Risk configurations for anxiety symptoms among medical postgraduate students: A fuzzy-set qualitative comparative analysis.

Huang L, Kou J, Zhang Y … +4 more , Chen N, Chen J, Zhou X, Wu Y

J Affect Disord · 2026 Jun · PMID 42248534 · Publisher ↗

BACKGROUND: Medical postgraduate students face heightened risks for anxiety disorders due to intense academic and clinical demands. Previous studies, largely relying on regression models, may overlook the complex interpl... BACKGROUND: Medical postgraduate students face heightened risks for anxiety disorders due to intense academic and clinical demands. Previous studies, largely relying on regression models, may overlook the complex interplay of multiple risk factors.

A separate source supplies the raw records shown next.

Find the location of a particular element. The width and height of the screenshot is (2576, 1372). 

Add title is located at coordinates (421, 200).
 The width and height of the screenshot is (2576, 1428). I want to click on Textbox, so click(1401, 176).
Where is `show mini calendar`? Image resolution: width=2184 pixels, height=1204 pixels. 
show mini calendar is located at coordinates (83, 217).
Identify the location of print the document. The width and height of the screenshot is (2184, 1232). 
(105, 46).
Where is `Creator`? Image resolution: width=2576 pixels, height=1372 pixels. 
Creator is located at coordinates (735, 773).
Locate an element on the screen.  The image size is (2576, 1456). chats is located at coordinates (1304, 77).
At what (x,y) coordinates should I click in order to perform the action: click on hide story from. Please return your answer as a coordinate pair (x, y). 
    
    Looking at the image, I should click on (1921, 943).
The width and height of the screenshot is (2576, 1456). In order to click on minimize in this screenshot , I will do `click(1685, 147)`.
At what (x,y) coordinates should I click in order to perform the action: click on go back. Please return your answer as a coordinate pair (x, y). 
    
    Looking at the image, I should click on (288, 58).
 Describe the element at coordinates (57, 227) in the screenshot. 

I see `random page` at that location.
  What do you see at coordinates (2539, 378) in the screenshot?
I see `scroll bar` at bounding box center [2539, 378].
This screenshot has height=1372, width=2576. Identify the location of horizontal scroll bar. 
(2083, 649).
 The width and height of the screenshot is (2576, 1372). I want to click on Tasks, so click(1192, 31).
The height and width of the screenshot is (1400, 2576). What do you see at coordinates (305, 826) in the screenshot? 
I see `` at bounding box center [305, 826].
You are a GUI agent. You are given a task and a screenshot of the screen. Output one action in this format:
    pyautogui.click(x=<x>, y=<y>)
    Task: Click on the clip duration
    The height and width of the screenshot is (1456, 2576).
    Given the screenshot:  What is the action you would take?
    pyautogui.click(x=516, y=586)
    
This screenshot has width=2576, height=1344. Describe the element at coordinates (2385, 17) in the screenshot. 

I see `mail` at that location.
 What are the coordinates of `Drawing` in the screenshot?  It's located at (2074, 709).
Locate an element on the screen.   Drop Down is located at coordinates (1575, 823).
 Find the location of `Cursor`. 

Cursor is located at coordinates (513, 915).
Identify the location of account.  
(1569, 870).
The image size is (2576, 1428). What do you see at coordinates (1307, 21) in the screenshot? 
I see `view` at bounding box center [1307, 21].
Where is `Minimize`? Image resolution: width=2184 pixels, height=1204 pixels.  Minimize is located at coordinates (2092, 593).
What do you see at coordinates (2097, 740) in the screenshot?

This study aims to identify combinatorial conditions (configurations) sufficient for anxiety symptoms using fuzzy-set qualitative comparative analysis (fsQCA). METHODS: A cross-sectional survey was conducted among 1116 medical postgraduate students in China. Data on demographic, academic, work-related, lifestyle, and psychological factors were collected. Anxiety symptoms were assessed using the Generalized Anxiety Disorder 7-item scale (GAD-7). A series of multivariate linear regression models were fitted to examine variable associations preliminarily. Subsequently, fsQCA was employed to identify combinatorial conditions, analyzing five key factors: financial hardship (FH), long workdays (LW), physical exercise (PE), psychological resilience (PR), and adverse academic events (AAE). RESULTS: No single condition was necessary for anxiety. Three sufficient configurations were identified, explaining 24.6% of cases (overall coverage = 0.246, consistency = 0.811): 1) FH × ~PR × AAE (consistency = 0.847); 2) FH × LW × ~PR (consistency = 0.855); 3) LW × ~PE × ~PR × AAE (consistency = 0.862). Low psychological resilience was a core component across all configurations. LIMITATIONS: The cross-sectional design precludes causal inference, and the single-center sample may limit generalizability. CONCLUSIONS: Anxiety symptoms among medical postgraduate students arises from distinct combinations of academic, work patterns, and personal factors, rather than from any single factor. Interventions could consider moving beyond isolated variables to address synergistic risk profiles, with resilience training as a potential component.